L'agriculteur jeta un vague coup d'oeil au brancard recouvert d'une bâche qui était posé à proximité, tandis que des gendarmes tentaient de relever d'éventuels indices aux alentours.

— Oui, c'est incroyable, confirma l'agriculteur. D'habitude, les gars s'étaient juste tordus le cou en tombant du train. C'était pas trop vilain à voir. Tandis que là, on dirait bien qu'une bâtisse entière lui est tombée dessus. Il est complètement écrabouillé. De la vraie bouillie !

— Incroyable, répéta encore l'adjudant. Et pourtant, là, dans ce champ, il n'y a ni briques ni parpaings. Tout juste quelques pierres, alors...

— Bah, fit l'agriculteur, il ne faut pas oublier la légende... Je ne sais pas si vous êtes du coin, mon adjudant ?

L'autre sourit.

— Je pense bien, dit-il, je suis natif de Cassel, ce n'est pas si loin d'ici. Mais quand même, vous y croyez, vous, à cette légende à propos d'un village disparu en 1896 ? Et puis, quel rapport avec tous ces accidentés depuis 1928, et surtout celui-là réduit à l'état de bouillie ?

L'agriculteur hocha la tête en disant :

— Bah, que peut-on jamais vraiment savoir ?
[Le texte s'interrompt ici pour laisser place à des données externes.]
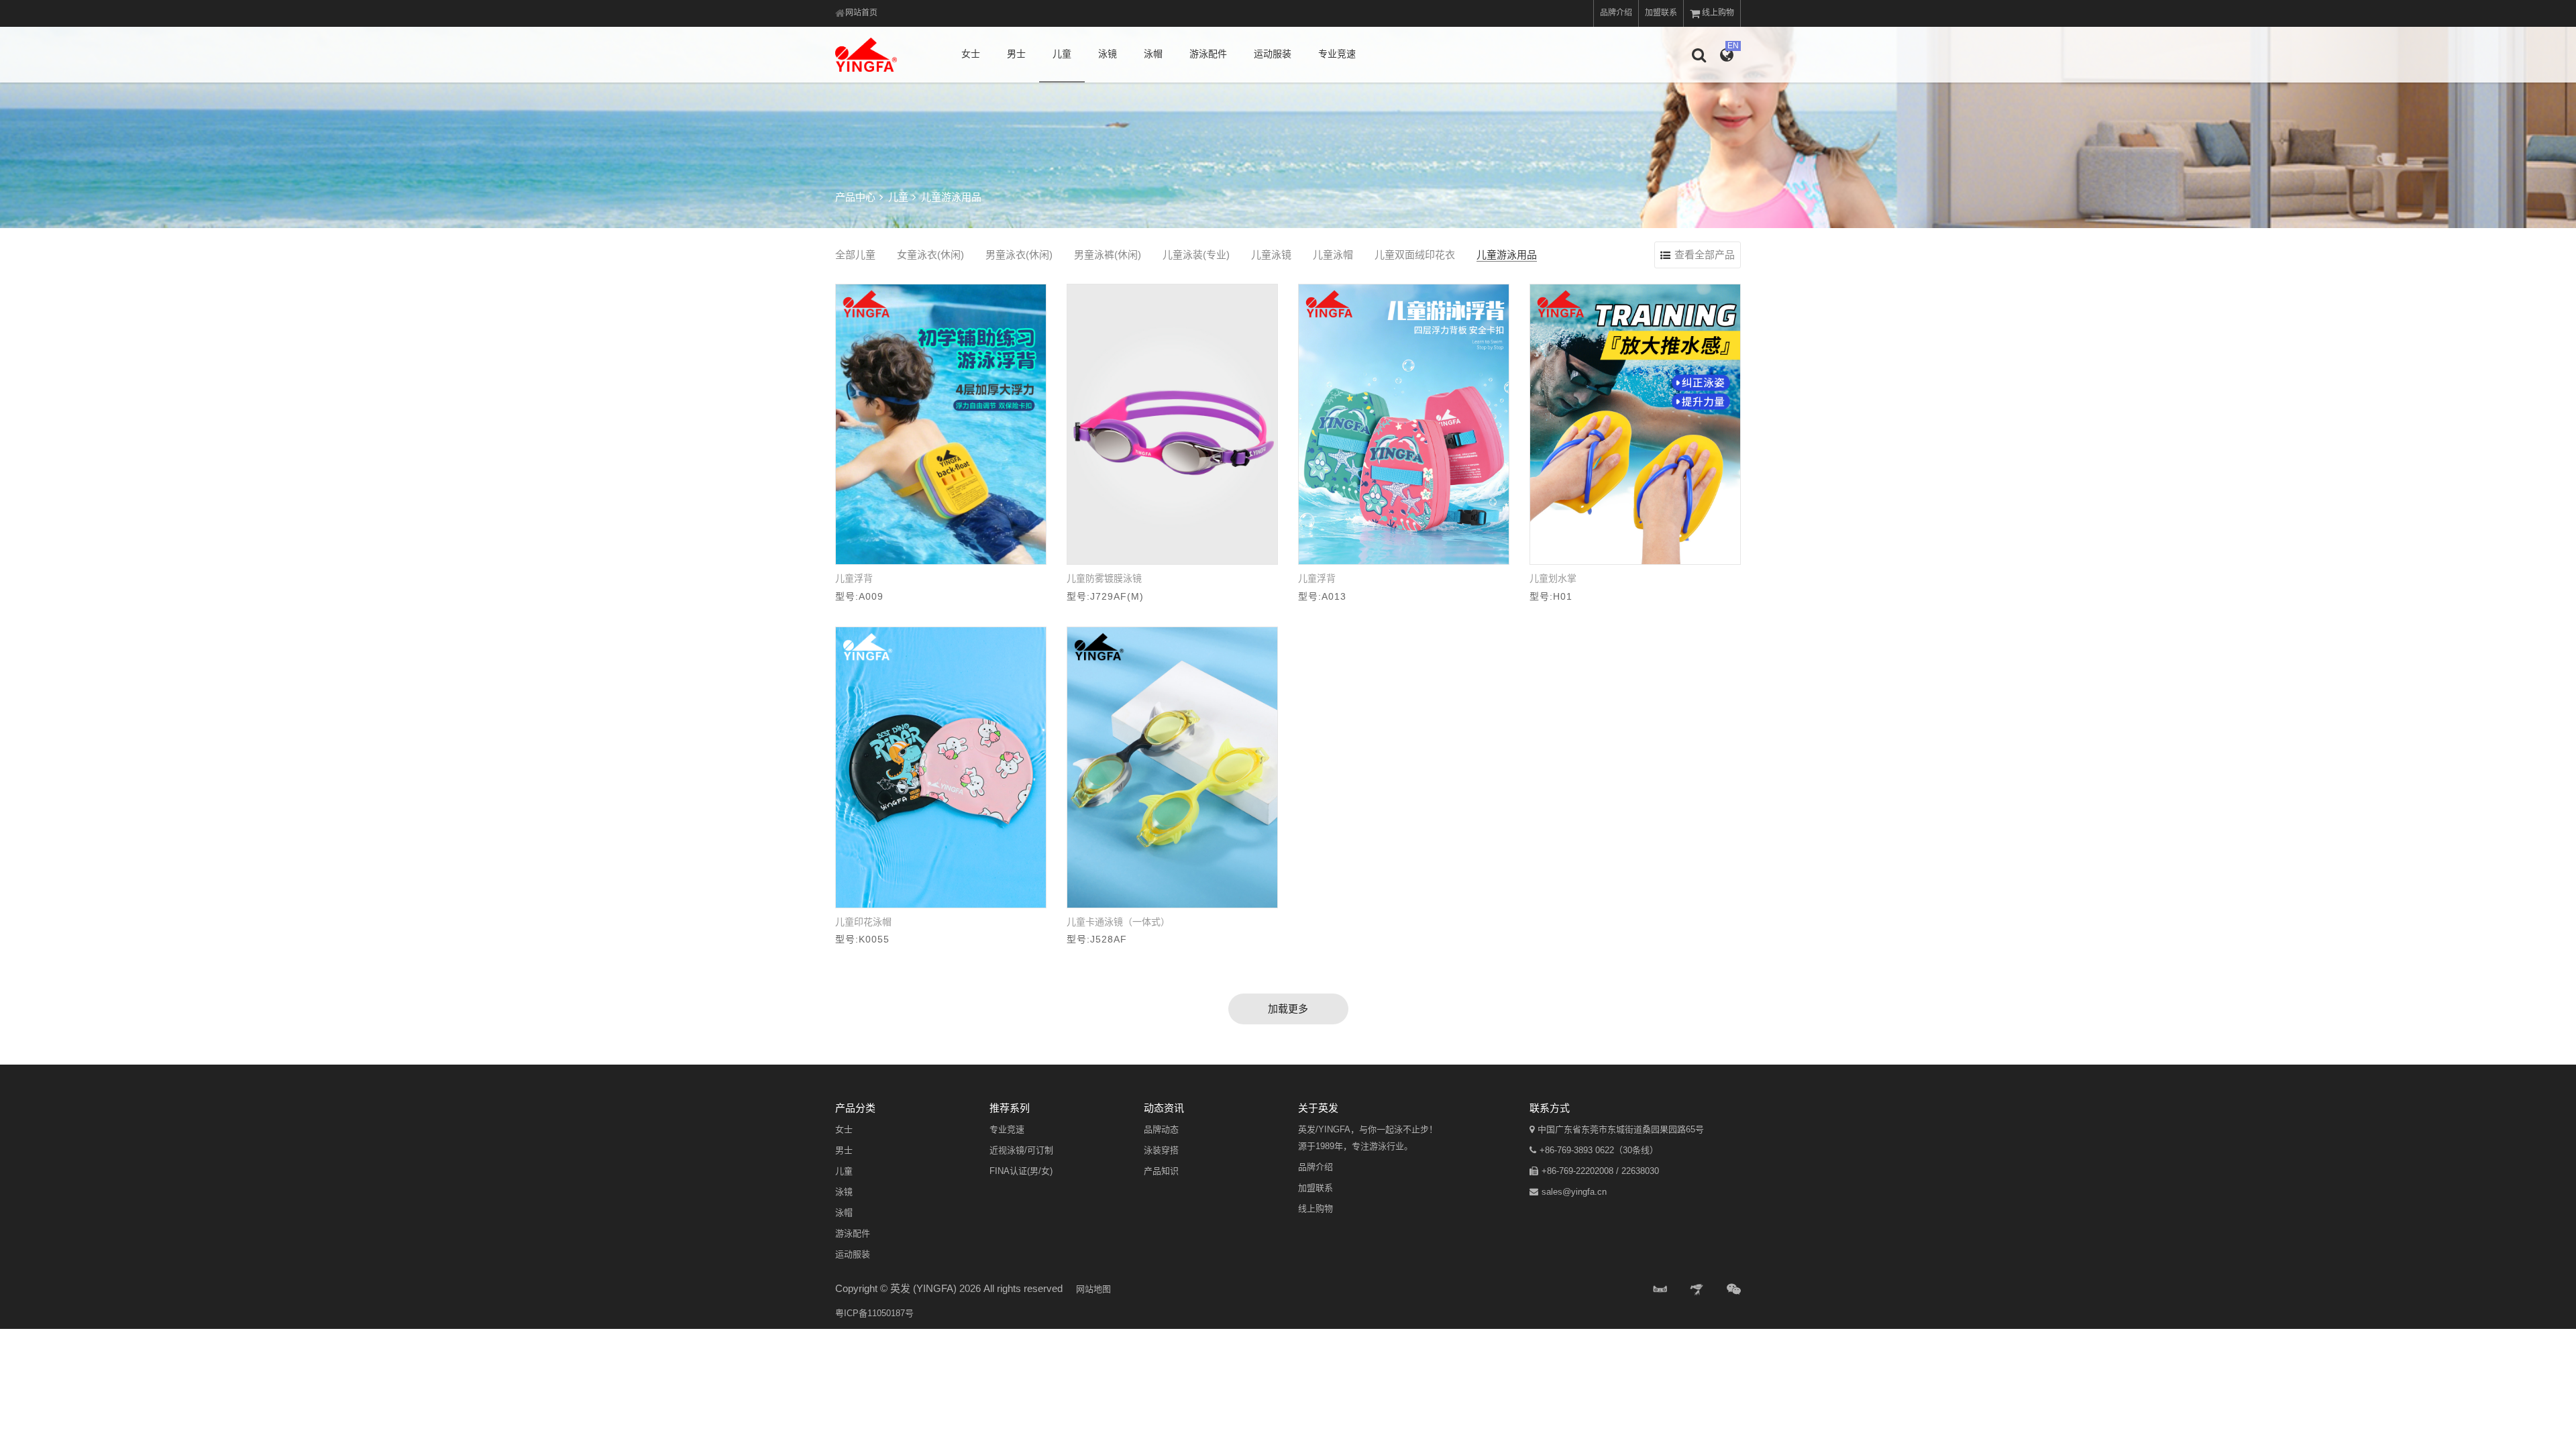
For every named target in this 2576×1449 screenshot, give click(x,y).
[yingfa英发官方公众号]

Et son regard se porta au loin. Mais si dans un premier temps il sembla errer dans le vague, bientôt il parut fixer quelque chose avec attention.

Et alors, on eût pu croire que l'agriculteur ne voyait pas seulement que de la terre gelée par un hiver particulièrement rude, là bas, à une petite centaine de mètres, où la brume matinale s'étiolait.